"Le Protocole de Kyoto impose de très strictes limitations aux cadences de la croissance économique dans le pays", a déclaré le conseiller économique du chef de l'Etat russe. Le doublement du PIB impliquerait son accroissement de 7,2% par an, ce qui entraînera une augmentation des émissions de gaz à effet de serre pouvant atteindre 10% par an, a expliqué Andreï Illarionov.
Quoi qu'il en soit, a poursuivi le conseiller économique du Président russe, aux termes du Protocole de Kyoto, à sa première phase (2008-2012), la Russie ne doit pas dépasser le niveau d'émission du gaz carbonique de 1990. A la seconde phase de l'exercice du Protocole de Kyoto (à partir de 2012), les rejets de gaz à effet de serre devront diminuer chaque année de 3,5%.
Même "selon les pronostics les plus conservateurs" et à condition de "l'implantation en Russie des know-how les plus performants servant à réduire les rejets de gaz à effet de serre, l'accroissement annuel moyen de l'émission de gaz carbonique serait alors de 4%", a fait remarquer le conseiller économique de Vladimir Poutine.

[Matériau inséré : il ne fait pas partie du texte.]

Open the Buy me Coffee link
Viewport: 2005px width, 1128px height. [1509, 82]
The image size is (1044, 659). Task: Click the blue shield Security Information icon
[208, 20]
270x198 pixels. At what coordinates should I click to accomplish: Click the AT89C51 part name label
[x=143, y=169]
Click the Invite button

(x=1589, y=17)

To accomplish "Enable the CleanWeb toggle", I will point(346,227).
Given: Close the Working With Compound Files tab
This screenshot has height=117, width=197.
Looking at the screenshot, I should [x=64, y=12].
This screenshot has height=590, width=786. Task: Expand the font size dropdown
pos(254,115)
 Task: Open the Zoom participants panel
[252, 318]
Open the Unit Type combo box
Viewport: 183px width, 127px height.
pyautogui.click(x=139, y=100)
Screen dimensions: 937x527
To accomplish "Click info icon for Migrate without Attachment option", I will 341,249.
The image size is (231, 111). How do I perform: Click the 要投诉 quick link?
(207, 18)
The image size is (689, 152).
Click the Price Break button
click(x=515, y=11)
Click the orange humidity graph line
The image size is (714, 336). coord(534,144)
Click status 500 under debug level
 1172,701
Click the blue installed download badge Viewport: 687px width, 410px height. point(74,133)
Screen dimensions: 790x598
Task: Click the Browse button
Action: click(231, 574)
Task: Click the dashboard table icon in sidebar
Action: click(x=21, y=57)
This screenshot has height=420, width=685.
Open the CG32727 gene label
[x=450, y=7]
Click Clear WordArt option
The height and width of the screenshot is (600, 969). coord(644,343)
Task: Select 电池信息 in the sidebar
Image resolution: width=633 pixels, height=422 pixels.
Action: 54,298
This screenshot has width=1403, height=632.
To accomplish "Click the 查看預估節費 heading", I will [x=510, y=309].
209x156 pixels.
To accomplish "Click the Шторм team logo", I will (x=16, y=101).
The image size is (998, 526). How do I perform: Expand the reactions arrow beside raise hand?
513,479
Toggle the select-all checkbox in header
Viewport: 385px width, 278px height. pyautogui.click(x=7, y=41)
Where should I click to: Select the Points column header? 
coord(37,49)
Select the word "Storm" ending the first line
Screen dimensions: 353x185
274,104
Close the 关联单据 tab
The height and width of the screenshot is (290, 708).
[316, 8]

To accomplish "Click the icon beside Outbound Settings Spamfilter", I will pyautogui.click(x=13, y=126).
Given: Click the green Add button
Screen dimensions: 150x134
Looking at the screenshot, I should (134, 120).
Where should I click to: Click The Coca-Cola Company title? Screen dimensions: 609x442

Andreï Illarionov a fait remarquer que le Protocole de Kyoto revêtait un caractère manifestement discriminatoire à l'égard de la Russie. Ainsi, le Protocole de Kyoto ne réclame pas de restrictions sérieuses de la part des pays tels que le Qatar, les Emirats Arabes Unis, l'Australie, Singapour et Bahreïn, où l'émission de gaz à effet de serre dépasse pourtant de dizaines de fois les indices de la Russie. Bien plus, le Protocole de Kyoto n'impose pas non plus d'obligations sérieuses à des pays comme la Chine et l'Inde, dont le PIB est plus important que celui de la Russie, a ajouté Andreï Illarionov.